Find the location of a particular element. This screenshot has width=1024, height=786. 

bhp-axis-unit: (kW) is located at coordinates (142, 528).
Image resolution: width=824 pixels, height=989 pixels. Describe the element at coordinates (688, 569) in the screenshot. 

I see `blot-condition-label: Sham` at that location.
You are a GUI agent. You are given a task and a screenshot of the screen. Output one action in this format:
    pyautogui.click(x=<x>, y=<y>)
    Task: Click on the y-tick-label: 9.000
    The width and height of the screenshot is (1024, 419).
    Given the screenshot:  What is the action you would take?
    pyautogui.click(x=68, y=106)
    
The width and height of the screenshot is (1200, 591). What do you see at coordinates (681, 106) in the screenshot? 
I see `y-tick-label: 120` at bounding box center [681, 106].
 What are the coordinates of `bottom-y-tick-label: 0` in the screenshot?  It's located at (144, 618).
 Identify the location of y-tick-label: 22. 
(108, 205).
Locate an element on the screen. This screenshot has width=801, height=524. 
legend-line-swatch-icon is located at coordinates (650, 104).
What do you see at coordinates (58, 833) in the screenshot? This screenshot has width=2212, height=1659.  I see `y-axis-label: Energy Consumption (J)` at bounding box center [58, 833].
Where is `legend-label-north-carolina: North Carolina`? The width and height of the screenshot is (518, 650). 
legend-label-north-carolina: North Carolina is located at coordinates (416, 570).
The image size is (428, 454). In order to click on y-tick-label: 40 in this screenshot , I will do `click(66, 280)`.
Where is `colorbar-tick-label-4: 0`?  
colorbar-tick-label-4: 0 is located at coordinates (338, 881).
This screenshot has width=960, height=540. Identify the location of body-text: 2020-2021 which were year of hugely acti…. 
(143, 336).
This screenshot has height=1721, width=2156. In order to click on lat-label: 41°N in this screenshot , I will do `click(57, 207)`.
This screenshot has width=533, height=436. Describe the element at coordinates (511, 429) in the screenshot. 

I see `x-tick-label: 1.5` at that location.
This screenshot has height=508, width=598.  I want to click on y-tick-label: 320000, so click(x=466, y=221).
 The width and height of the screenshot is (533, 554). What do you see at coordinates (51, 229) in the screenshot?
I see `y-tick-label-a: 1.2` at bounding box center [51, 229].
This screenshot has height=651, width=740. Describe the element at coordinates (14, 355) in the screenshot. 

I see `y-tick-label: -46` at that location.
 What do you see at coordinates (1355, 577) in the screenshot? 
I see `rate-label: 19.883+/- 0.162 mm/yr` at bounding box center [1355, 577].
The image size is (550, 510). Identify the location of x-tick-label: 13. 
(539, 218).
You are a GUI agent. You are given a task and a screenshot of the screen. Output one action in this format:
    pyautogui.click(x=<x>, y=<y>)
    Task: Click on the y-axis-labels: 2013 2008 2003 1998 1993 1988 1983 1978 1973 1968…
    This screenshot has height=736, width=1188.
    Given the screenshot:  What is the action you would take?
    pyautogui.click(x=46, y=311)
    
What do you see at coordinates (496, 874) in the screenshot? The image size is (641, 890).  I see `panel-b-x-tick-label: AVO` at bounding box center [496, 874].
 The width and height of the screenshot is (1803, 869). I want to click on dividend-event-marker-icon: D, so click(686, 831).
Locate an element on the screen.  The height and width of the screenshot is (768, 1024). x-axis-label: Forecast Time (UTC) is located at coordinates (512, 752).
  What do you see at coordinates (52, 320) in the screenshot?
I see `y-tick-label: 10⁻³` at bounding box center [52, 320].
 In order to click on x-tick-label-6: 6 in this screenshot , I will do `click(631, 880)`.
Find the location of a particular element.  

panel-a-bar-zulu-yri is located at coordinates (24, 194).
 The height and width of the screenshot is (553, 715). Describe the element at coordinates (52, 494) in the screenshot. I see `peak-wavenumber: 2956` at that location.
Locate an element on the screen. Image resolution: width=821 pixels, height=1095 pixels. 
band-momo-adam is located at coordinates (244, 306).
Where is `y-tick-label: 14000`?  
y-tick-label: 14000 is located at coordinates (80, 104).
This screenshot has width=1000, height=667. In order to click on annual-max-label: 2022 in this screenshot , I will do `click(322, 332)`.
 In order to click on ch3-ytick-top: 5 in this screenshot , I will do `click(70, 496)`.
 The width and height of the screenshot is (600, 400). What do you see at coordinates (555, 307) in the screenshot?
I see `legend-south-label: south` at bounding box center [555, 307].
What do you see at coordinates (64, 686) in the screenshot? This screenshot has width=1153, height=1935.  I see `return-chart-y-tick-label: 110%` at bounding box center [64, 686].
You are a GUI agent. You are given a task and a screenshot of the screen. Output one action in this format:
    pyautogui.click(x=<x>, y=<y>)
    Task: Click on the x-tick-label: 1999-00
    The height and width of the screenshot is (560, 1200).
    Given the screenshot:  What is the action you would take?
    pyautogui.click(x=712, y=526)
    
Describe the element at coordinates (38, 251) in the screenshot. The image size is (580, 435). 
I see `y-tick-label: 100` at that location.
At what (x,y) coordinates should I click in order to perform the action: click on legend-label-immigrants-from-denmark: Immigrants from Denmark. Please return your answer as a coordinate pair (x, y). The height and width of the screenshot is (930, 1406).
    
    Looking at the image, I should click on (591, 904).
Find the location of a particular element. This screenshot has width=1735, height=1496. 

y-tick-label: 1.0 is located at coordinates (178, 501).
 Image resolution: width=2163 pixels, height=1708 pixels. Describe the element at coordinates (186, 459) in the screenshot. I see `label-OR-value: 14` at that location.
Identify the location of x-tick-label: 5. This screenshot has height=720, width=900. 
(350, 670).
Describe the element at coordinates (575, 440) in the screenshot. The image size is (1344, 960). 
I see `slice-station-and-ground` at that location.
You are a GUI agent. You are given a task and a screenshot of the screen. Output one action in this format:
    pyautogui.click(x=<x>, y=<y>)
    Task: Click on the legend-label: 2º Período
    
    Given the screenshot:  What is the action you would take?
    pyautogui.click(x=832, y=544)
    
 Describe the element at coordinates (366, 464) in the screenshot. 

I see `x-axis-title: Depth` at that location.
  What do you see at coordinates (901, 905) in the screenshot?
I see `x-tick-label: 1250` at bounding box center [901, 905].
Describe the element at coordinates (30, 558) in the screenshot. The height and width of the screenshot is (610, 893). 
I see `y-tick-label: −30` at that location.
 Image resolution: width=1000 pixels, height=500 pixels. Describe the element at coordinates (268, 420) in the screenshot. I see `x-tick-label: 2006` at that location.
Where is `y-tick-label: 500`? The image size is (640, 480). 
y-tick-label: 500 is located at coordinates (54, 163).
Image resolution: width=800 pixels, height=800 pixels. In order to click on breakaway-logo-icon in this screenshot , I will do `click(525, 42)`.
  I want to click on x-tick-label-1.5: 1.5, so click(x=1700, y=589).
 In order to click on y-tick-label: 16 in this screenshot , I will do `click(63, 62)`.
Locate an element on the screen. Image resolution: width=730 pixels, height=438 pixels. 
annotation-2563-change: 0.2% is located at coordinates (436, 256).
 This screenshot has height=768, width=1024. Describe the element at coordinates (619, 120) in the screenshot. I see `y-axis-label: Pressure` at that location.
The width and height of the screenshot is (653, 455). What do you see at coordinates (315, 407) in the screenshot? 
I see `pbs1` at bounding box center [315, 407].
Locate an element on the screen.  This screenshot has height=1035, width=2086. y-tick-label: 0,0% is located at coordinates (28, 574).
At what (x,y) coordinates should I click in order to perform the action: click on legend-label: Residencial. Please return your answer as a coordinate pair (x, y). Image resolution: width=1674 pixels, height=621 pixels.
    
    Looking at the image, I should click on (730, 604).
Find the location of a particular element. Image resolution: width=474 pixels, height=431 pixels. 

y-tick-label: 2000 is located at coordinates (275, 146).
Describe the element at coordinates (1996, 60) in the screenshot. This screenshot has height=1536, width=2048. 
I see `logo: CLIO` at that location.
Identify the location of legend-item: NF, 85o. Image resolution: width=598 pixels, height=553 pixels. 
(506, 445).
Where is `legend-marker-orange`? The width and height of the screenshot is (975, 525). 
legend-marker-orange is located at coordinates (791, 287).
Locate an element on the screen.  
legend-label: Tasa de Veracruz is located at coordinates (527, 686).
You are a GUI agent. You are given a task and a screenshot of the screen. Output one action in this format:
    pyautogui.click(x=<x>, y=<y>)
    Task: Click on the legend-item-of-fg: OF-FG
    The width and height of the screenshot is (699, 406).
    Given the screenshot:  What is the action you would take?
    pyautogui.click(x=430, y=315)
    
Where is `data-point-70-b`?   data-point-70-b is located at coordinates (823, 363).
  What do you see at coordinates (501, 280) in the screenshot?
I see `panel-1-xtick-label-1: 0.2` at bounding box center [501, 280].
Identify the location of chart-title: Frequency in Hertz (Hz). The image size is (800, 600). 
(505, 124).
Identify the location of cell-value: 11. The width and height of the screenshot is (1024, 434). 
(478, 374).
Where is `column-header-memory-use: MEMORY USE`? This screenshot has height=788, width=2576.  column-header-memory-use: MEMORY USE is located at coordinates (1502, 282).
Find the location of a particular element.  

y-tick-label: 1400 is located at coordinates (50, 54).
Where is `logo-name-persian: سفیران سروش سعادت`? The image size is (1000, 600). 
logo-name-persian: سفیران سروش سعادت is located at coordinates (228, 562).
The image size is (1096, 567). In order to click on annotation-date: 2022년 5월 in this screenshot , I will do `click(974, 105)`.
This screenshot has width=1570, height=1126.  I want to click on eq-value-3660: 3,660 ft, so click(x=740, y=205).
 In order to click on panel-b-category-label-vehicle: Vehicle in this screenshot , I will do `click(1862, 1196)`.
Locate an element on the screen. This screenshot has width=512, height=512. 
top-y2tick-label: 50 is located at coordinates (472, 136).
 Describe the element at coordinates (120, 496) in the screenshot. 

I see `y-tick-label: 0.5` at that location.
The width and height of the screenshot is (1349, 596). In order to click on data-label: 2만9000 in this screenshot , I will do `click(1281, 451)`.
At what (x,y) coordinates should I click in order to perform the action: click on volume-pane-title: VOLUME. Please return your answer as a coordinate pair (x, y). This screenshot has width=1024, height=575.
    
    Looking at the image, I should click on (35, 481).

_ _ _ _

Quote the material word for word, starting with the line that contains "Describe the element at coordinates (1996, 60)" and continuing through the line that contains "legend-marker-orange is located", with both of those lines included.

> _TASK RESPONSE_
Describe the element at coordinates (1996, 60) in the screenshot. This screenshot has height=1536, width=2048. 
I see `logo: CLIO` at that location.
Identify the location of legend-item: NF, 85o. Image resolution: width=598 pixels, height=553 pixels. 
(506, 445).
Where is `legend-marker-orange`? The width and height of the screenshot is (975, 525). 
legend-marker-orange is located at coordinates (791, 287).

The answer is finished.